Extracted text:
↓↓↓
Agrotown in Minsk Region, Belarus

Sinyawka (Note: Сіняўка; Синявка; Siniawka.) is an agrotown in Klyetsk District, Minsk Region, in south-central Belarus. It is located 20 km southeast of Baranavichy. In 2001, it had a population of 1,728.

==History==
The settlement is known from the 15th century as a part of the Kletsk principality. It was later a possession of the Hlebowicz and Radziwiłł noble families, administratively located in the Nowogródek County in the Nowogródek Voivodeship of the Polish–Lithuanian Commonwealth. It was located at the intersection of the Brześć–Moscow and Nieśwież–Pinsk routes.

During the Polish–Soviet War, the town and train station were captured by the Polish 13th Wilno Uhlan Regiment on 14 March 1919. In the interbellum, Siniawka was divided into a town and village, both under the same name, administratively located in the Nieśwież County in the Nowogródek Voivodeship of Poland. According to the 1921 Polish census, the population of the town and village combined was 50.7% Polish, 38.9% Jewish and 10.3% Belarusian.
↑↑↑
Exercise 1:
In the text on Sinyawka, which unit captured the town and train station on 14 March 1919?
Exercise 2:
Translate this sentence from the text on Sinyawka into Spanish: "It was located at the intersection of the Brześć–Moscow and Nieśwież–Pinsk routes."
Exercise 3:
From the text on Sinyawka, set down word for word the part that opens with the words containing "Sinyawka (Note: Сіняўка;" and closes with "population of 1,728.".

Information:
↓↓↓
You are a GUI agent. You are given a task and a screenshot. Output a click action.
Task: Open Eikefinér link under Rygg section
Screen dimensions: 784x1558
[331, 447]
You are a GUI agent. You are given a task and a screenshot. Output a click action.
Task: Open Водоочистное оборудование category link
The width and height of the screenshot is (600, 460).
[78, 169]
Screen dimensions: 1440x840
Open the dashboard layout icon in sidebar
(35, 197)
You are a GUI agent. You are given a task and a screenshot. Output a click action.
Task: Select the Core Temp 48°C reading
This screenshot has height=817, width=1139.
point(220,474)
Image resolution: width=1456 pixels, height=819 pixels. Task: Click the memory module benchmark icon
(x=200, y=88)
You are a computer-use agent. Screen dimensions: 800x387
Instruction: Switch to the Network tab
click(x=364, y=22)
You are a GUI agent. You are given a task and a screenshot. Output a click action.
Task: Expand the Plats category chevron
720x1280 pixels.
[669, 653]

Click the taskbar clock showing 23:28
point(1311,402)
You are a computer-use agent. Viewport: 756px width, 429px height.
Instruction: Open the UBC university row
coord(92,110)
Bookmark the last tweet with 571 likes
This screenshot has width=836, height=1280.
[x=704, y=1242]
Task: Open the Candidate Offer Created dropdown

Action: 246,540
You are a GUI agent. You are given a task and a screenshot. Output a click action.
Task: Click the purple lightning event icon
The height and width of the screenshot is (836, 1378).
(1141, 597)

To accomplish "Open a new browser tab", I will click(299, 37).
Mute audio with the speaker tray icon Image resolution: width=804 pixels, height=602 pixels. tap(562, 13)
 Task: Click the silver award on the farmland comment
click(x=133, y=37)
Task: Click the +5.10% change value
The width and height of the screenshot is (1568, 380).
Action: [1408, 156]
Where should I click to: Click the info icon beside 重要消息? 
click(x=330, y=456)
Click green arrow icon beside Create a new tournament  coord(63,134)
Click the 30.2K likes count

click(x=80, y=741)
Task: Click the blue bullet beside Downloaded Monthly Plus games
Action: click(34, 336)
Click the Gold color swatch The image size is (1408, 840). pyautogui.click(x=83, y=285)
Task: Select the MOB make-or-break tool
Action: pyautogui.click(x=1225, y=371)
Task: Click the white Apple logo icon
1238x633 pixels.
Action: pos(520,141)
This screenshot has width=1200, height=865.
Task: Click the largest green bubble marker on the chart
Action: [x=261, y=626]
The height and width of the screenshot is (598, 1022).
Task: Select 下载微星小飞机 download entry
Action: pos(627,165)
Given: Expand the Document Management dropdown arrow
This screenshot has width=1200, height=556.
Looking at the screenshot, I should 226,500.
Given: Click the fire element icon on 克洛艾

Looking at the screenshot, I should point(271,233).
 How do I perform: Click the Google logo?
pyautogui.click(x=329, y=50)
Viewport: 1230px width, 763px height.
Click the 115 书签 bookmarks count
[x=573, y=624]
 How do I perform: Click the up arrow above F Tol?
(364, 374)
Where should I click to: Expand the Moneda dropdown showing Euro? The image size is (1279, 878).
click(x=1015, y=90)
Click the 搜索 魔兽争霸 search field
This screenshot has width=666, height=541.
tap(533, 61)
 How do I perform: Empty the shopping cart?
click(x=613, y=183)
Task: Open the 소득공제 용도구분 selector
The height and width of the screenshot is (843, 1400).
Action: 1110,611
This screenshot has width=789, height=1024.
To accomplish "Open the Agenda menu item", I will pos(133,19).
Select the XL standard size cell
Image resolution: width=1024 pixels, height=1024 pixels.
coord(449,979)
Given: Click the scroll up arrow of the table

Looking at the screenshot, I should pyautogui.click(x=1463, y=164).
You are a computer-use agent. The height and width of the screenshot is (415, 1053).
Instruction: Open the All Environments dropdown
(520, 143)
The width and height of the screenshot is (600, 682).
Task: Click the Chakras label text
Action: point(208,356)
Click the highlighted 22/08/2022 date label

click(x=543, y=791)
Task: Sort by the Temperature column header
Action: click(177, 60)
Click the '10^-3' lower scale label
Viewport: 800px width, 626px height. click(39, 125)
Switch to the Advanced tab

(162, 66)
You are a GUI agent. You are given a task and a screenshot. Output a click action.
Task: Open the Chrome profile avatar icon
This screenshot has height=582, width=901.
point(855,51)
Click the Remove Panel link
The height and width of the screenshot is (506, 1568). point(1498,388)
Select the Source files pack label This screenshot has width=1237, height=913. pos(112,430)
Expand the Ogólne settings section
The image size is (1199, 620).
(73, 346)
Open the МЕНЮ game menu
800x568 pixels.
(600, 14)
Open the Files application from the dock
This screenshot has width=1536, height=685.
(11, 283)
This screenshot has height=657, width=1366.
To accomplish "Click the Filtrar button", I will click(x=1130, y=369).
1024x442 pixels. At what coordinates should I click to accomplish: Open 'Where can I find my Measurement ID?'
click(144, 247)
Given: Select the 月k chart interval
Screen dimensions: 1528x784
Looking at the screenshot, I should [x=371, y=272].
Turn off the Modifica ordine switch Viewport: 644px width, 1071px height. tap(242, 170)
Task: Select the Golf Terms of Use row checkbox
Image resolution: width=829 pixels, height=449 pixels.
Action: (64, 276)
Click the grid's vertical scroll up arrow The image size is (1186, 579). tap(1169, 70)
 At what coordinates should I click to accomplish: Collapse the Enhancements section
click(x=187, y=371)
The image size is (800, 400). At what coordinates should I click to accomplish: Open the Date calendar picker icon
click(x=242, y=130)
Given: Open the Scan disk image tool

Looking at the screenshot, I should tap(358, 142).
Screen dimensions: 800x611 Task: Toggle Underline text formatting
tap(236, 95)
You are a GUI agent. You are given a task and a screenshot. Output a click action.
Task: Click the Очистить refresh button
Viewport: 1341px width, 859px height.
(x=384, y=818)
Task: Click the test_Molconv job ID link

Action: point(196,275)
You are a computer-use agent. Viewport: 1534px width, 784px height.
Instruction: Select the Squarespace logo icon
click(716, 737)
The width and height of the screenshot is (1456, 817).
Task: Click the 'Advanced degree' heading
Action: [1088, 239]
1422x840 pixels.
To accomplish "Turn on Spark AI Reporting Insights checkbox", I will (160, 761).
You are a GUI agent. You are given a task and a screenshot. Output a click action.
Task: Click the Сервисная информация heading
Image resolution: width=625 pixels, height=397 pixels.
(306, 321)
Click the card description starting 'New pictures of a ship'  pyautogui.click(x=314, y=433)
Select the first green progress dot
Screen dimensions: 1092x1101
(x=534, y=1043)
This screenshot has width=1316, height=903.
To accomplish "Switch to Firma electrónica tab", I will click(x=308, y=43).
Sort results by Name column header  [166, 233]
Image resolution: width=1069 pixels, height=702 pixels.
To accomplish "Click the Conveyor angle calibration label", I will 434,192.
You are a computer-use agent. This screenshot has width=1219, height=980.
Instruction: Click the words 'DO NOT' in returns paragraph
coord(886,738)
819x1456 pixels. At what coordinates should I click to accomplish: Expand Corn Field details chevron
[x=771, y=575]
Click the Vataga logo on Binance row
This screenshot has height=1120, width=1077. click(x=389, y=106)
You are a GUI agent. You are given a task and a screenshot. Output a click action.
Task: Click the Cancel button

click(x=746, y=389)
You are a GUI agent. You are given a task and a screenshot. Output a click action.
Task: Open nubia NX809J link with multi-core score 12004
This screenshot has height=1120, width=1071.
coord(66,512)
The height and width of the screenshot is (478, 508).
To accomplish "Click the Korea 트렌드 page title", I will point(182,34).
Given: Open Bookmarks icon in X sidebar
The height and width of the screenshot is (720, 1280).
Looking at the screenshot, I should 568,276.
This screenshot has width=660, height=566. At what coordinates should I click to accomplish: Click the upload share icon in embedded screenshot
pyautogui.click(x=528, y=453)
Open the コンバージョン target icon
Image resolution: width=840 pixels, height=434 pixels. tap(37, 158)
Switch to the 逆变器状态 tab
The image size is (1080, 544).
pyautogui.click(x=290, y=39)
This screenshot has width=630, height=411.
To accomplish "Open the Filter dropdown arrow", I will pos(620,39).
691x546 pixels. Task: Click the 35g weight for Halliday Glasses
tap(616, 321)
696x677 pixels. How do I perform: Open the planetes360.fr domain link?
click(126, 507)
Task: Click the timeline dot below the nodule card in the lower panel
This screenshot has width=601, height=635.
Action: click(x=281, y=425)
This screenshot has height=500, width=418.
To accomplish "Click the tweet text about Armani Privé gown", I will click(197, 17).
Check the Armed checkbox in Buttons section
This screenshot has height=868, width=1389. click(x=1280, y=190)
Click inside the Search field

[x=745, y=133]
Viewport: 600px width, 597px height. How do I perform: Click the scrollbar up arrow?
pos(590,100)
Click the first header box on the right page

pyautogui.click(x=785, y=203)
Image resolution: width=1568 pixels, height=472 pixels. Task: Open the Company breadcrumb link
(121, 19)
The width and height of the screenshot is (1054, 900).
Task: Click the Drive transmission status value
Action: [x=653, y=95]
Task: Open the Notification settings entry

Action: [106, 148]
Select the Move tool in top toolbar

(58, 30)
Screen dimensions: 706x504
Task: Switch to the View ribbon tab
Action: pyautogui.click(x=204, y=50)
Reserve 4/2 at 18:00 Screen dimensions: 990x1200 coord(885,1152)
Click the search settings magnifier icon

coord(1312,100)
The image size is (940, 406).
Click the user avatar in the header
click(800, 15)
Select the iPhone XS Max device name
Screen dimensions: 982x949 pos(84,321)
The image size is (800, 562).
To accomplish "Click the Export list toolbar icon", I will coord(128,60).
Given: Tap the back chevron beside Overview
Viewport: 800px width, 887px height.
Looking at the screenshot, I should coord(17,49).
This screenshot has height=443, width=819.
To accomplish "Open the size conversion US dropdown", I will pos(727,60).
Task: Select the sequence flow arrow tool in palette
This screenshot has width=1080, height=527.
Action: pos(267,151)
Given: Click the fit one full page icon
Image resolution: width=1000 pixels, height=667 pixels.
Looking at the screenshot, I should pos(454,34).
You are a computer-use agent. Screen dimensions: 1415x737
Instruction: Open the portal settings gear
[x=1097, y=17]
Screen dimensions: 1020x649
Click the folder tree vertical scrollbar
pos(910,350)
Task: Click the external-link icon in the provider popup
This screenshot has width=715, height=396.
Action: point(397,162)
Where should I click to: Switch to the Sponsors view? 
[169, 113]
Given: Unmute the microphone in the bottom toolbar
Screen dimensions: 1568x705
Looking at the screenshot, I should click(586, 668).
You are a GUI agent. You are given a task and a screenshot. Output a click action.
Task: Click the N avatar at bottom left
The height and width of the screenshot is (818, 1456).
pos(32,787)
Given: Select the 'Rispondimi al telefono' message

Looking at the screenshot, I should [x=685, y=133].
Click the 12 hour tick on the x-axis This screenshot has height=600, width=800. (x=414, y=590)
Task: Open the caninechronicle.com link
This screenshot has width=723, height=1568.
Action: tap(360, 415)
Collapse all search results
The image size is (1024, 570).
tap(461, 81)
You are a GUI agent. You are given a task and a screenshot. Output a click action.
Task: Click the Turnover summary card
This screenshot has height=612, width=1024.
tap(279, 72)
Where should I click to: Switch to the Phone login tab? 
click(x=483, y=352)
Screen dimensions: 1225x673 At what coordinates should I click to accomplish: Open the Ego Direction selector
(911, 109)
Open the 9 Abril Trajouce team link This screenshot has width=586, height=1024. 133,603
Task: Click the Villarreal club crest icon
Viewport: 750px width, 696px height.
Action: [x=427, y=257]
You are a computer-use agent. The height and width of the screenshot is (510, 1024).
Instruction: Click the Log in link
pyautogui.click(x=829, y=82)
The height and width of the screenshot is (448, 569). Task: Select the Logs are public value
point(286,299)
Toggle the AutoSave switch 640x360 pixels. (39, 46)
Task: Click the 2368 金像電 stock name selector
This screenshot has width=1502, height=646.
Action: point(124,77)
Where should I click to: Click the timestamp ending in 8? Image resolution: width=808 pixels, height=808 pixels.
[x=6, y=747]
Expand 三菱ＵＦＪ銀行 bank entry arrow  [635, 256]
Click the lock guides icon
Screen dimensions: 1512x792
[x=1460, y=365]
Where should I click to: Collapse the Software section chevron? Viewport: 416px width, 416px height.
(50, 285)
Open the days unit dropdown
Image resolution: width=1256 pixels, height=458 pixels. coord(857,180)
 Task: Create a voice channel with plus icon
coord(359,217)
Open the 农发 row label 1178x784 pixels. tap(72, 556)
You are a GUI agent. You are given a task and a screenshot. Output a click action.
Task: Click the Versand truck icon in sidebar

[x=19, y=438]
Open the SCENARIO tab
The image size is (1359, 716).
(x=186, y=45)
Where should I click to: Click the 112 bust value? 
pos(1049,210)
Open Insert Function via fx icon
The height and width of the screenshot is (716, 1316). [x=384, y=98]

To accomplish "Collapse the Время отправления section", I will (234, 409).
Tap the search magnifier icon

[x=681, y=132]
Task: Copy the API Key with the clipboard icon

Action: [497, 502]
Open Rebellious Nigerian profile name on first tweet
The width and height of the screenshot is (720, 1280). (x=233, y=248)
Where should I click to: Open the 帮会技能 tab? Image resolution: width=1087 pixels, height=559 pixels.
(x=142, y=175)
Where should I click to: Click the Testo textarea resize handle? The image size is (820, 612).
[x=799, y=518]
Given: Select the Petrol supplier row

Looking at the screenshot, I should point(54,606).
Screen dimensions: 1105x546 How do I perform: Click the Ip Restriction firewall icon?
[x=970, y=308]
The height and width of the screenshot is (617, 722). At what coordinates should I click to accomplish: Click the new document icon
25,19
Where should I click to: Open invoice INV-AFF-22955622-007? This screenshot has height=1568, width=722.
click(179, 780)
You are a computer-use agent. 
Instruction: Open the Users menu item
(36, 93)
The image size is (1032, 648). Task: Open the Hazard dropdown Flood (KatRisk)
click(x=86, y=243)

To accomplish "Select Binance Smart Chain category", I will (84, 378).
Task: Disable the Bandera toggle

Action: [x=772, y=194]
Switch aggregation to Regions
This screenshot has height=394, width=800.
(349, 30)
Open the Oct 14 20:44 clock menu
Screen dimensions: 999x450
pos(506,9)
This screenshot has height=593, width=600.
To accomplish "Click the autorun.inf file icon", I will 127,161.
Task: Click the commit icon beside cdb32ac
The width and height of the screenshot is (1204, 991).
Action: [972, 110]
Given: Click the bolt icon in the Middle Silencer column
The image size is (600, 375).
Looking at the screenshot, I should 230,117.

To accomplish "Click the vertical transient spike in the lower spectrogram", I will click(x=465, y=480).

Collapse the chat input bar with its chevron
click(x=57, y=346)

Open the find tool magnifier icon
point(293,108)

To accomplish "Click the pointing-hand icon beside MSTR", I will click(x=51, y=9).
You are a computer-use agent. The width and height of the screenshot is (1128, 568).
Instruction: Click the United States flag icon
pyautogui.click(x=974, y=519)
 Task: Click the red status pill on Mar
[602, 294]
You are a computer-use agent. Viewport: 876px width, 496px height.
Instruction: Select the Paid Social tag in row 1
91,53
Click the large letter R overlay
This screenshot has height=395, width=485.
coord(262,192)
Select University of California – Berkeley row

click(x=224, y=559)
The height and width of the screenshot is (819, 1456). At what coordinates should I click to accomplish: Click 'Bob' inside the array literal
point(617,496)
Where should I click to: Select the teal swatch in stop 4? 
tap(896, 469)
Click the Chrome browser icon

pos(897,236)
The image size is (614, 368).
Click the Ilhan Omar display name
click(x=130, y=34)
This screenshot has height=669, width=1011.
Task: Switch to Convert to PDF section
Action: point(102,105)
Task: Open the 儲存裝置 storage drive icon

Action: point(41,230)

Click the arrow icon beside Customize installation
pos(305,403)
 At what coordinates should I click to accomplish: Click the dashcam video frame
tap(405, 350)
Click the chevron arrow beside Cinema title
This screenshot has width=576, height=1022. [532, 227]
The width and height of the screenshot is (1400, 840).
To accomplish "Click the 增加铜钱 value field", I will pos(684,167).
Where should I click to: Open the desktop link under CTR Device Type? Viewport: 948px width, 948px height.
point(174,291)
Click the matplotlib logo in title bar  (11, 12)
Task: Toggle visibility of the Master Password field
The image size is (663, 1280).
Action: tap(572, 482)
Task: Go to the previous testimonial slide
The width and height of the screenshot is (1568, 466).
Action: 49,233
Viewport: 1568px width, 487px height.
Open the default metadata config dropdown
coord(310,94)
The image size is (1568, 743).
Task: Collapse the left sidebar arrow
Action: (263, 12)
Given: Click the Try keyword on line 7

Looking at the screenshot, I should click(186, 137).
↑↑↑
Exercise output 1:
The Polish 13th Wilno Uhlan Regiment.

Exercise output 2:
Se encontraba en la intersección de las rutas Brześć–Moscú y Nieśwież–Pinsk.

Exercise output 3:
Sinyawka (Note: Сіняўка; Синявка; Siniawka.) is an agrotown in Klyetsk District, Minsk Region, in south-central Belarus. It is located 20 km southeast of Baranavichy. In 2001, it had a population of 1,728.